Recast the part of the listing below that begins at the line containing "Point to the label Дневни нужди" and stops after the line containing "tap(95, 404)" as a Markdown table with the columns "No." and "Line": one numbered row per line, blank lines left out.

_ _ _ _ _

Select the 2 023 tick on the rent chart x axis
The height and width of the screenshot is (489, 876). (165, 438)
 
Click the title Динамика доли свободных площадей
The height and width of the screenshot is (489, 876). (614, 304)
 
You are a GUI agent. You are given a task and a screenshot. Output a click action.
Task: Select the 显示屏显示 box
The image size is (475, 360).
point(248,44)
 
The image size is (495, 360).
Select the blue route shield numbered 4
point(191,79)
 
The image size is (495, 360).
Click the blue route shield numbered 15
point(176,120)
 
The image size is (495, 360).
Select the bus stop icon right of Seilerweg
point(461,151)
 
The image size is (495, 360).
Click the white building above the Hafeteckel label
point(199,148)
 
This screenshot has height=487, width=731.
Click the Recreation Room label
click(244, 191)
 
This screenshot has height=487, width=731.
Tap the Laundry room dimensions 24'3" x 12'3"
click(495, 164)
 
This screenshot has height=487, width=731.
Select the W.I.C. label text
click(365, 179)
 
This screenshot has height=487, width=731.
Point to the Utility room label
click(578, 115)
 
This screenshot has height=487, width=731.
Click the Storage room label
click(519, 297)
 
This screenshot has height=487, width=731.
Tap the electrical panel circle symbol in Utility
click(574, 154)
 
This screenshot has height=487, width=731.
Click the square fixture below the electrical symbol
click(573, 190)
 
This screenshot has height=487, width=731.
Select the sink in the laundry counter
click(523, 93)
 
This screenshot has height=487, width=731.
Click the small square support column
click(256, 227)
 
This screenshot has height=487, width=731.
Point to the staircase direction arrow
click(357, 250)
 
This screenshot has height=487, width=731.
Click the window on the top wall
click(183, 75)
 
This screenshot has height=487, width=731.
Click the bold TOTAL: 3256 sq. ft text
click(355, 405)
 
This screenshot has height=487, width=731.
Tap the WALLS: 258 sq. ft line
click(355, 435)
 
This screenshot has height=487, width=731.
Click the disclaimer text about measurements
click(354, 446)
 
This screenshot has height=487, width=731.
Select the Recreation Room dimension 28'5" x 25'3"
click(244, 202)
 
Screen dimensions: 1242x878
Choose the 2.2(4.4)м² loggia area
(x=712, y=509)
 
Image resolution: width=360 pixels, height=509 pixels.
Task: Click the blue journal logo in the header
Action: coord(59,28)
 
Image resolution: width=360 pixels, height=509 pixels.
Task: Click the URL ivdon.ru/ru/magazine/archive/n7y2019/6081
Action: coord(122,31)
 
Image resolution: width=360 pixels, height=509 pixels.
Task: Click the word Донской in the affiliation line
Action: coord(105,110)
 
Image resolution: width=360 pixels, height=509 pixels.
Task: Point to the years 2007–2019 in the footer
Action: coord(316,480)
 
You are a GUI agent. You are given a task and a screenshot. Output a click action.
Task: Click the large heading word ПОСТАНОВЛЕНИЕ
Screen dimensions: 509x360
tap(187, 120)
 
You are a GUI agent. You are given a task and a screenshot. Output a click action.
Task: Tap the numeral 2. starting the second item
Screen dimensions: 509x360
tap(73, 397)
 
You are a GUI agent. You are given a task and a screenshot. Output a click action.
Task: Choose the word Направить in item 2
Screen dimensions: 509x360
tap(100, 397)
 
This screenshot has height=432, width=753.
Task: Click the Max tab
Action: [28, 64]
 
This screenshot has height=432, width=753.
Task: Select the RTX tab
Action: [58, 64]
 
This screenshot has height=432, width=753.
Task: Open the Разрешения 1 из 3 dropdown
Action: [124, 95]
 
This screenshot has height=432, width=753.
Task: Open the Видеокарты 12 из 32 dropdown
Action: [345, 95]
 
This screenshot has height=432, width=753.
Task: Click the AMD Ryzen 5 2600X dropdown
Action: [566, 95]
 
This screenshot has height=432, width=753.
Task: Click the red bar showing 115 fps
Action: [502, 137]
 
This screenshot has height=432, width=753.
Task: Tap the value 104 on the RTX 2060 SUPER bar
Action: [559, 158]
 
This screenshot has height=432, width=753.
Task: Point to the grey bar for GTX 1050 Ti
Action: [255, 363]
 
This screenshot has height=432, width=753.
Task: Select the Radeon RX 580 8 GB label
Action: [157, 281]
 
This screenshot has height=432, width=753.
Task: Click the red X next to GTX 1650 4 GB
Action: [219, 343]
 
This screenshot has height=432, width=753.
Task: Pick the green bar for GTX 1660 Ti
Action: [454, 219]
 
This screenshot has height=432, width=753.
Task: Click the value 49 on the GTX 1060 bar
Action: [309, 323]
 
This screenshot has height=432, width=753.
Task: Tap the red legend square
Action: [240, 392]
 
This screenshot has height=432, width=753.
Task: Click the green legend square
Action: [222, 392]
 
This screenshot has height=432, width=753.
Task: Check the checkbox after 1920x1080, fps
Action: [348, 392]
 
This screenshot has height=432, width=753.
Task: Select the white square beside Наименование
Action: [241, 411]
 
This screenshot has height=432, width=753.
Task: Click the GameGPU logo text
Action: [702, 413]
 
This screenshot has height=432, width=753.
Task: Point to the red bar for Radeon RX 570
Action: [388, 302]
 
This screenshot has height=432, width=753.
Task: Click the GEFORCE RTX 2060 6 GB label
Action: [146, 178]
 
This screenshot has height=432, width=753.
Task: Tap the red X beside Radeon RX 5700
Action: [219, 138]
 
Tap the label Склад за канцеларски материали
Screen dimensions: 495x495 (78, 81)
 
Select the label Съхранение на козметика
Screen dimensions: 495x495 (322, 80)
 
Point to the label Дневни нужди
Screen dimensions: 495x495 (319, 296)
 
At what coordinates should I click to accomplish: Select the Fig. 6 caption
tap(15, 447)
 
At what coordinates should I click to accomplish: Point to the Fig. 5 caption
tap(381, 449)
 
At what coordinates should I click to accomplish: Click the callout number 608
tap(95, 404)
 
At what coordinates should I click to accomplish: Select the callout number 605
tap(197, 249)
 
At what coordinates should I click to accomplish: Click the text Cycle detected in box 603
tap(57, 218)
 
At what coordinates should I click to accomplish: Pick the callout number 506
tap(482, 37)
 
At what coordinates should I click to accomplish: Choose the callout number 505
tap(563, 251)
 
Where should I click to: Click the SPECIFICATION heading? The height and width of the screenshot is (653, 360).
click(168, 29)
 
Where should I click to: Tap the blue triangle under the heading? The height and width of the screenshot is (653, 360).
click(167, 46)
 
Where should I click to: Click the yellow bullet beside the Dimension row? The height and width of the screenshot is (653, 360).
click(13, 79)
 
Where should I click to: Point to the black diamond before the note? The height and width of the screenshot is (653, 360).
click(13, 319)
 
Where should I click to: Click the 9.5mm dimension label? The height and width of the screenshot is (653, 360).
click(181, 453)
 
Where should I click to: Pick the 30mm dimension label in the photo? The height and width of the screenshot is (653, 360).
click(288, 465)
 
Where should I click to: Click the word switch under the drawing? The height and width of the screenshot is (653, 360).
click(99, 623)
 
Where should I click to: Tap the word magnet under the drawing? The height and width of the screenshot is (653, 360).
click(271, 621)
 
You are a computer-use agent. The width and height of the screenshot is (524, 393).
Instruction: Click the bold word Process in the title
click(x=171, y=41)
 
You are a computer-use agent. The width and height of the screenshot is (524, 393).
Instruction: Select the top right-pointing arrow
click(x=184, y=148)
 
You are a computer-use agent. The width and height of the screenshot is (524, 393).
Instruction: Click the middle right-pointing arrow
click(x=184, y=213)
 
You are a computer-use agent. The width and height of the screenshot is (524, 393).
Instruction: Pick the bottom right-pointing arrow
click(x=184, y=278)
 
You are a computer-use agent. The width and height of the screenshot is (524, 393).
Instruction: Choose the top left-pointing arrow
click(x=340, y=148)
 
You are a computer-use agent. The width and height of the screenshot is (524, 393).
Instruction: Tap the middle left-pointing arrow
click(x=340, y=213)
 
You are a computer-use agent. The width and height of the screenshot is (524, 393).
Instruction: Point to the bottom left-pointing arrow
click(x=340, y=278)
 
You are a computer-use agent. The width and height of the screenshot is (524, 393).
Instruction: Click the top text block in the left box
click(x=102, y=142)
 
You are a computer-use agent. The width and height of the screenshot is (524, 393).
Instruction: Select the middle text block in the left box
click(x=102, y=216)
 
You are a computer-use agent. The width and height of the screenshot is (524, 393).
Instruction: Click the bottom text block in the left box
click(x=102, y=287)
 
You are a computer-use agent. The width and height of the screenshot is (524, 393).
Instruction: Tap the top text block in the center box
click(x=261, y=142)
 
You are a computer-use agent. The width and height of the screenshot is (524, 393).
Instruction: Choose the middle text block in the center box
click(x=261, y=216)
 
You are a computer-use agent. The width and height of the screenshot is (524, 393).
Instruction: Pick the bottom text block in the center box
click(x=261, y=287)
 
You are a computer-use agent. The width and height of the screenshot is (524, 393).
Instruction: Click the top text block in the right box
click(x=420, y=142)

_ _ _ _ _

Finished task
| No. | Line |
|---|---|
| 1 | Point to the label Дневни нужди |
| 2 | Screen dimensions: 495x495 (319, 296) |
| 3 | At what coordinates should I click to accomplish: Select the Fig. 6 caption |
| 4 | tap(15, 447) |
| 5 | At what coordinates should I click to accomplish: Point to the Fig. 5 caption |
| 6 | tap(381, 449) |
| 7 | At what coordinates should I click to accomplish: Click the callout number 608 |
| 8 | tap(95, 404) |